The export script handles this reordering:

def export_gru_weights(model, path, use_q16_16=True):
    H = model.hidden_size
    convert = float_to_q16_16 if use_q16_16 else lambda x: x

    # Gate reorder: PyTorch [r, z, n] -> TinyMind [z, r, n]
    gate_reorder = [1, 0, 2]

    w_ih = model.gru.weight_ih_l0.detach().numpy()
    w_hh = model.gru.weight_hh_l0.detach().numpy()
    b_ih = model.gru.bias_ih_l0.detach().numpy()
    b_hh = model.gru.bias_hh_l0.detach().numpy()
    w_out = model.fc.weight.detach().numpy()
    b_out = model.fc.bias.detach().numpy()

    I = w_ih.shape[1]
    values = []

    # 1. Input-to-hidden weights (gated, reordered)
    for i in range(I):
        for h in range(H):
            for g in range(3):
                pg = gate_reorder[g]
                values.append(convert(float(w_ih[pg * H + h, i])))

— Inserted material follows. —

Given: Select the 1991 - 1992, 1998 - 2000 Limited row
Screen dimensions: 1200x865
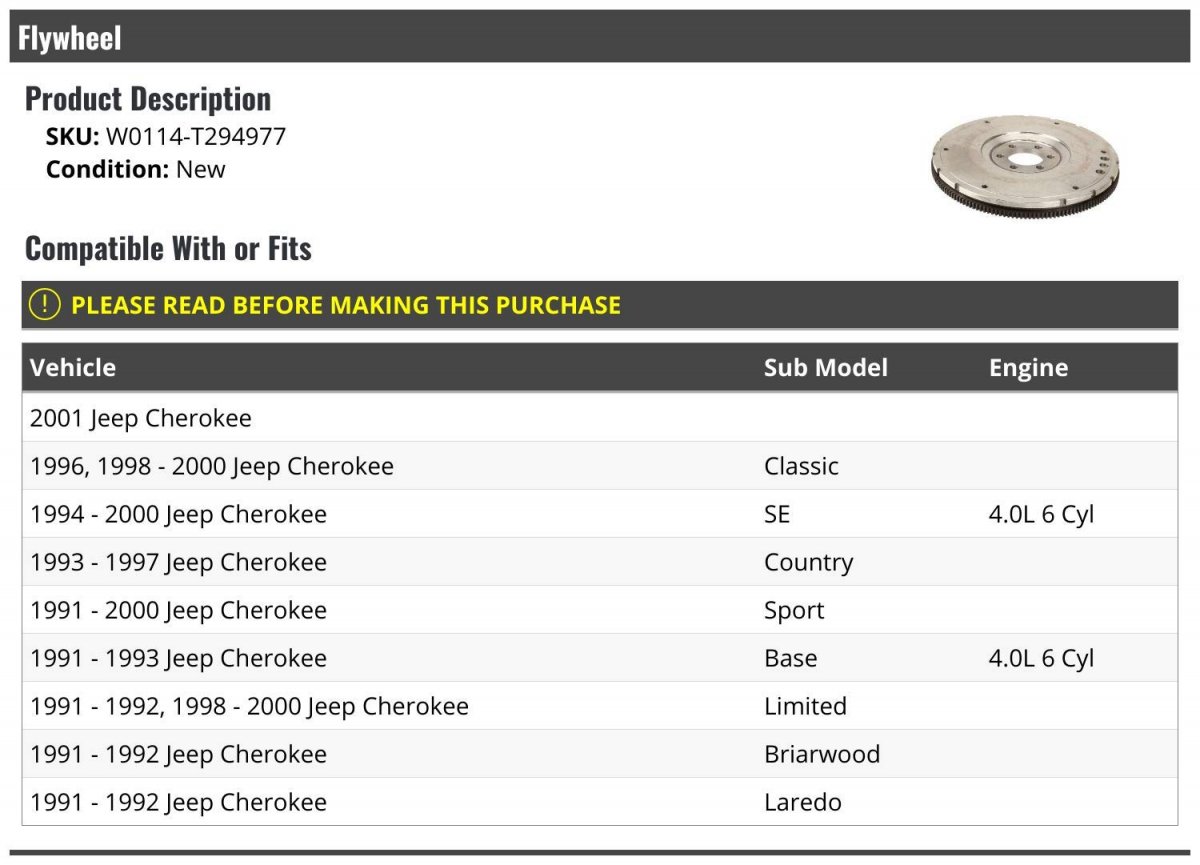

    # 2. Input bias (combine PyTorch's two bias vectors)
    for h in range(H):
        for g in range(3):
            pg = gate_reorder[g]
            values.append(convert(float(b_ih[pg * H + h] + b_hh[pg * H + h])))

    # 3. Recurrent-to-hidden weights (gated, reordered)
    for r in range(H):
        for h in range(H):
            for g in range(3):
                pg = gate_reorder[g]
                values.append(convert(float(w_hh[pg * H + h, r])))

    # 4. Hidden-to-output weights (not gated)
    for h in range(H):
        for o in range(w_out.shape[0]):
            values.append(convert(float(w_out[o, h])))

    # 5. Output bias
    for o in range(len(b_out)):
        values.append(convert(float(b_out[o])))

    with open(path, 'w') as f:
        for v in values:
            f.write(f"{v}\n")

Key details:

PyTorch stores two separate bias vectors (bias_ih and bias_hh); tinymind expects one combined bias, so the export script adds them together.
Weight matrices must be transposed (PyTorch uses [out_features, in_features] layout).
Gate indices must be reordered from PyTorch’s [r, z, n] to tinymind’s [z, r, n].

Workflow Summary

Train your network in PyTorch with full floating-point precision, GPU acceleration, and the full PyTorch ecosystem.
Export weights using the provided Python scripts, converting to Q-format integer representation if deploying with fixed-point.
Load weights in C++ using the appropriate FileManager::loadNetworkWeights().
Deploy as a non-trainable (IsTrainable=false) network for minimum memory footprint.

This workflow gives you the best of both worlds: state-of-the-art training infrastructure from PyTorch and ultra-efficient inference from tinymind C++.